**Written instruction:** Quote word for word the lines below, from the very first one through the line containing "The width and height of the screenshot is (1512, 803).", including both.

**Listing:**
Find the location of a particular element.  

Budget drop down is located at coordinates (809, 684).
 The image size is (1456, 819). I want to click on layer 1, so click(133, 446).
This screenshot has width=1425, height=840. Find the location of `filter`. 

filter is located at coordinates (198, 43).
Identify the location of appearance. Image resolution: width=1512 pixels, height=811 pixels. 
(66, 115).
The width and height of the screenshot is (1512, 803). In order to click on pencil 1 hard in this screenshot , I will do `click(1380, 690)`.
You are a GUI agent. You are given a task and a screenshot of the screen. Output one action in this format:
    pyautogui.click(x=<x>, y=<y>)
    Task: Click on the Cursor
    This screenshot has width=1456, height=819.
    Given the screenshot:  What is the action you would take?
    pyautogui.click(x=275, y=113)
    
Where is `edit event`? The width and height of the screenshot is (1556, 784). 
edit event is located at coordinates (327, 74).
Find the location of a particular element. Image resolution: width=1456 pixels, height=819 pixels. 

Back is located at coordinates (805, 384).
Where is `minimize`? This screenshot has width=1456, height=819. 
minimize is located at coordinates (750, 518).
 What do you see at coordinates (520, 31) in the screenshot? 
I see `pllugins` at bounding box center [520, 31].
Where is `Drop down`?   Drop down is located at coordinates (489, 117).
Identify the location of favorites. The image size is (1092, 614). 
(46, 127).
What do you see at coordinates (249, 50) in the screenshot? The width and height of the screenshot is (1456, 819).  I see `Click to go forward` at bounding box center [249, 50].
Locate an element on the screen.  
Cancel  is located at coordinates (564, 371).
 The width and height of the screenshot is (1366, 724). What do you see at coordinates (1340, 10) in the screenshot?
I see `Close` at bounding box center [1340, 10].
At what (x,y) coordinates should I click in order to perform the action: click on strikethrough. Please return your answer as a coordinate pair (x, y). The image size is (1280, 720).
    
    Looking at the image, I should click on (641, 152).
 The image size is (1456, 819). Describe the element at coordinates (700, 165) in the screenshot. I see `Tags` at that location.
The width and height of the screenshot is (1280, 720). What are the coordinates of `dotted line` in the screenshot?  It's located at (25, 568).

**Task result:**
Find the location of a particular element.  

Budget drop down is located at coordinates (809, 684).
 The image size is (1456, 819). I want to click on layer 1, so click(133, 446).
This screenshot has width=1425, height=840. Find the location of `filter`. 

filter is located at coordinates (198, 43).
Identify the location of appearance. Image resolution: width=1512 pixels, height=811 pixels. 
(66, 115).
The width and height of the screenshot is (1512, 803). In order to click on pencil 1 hard in this screenshot , I will do `click(1380, 690)`.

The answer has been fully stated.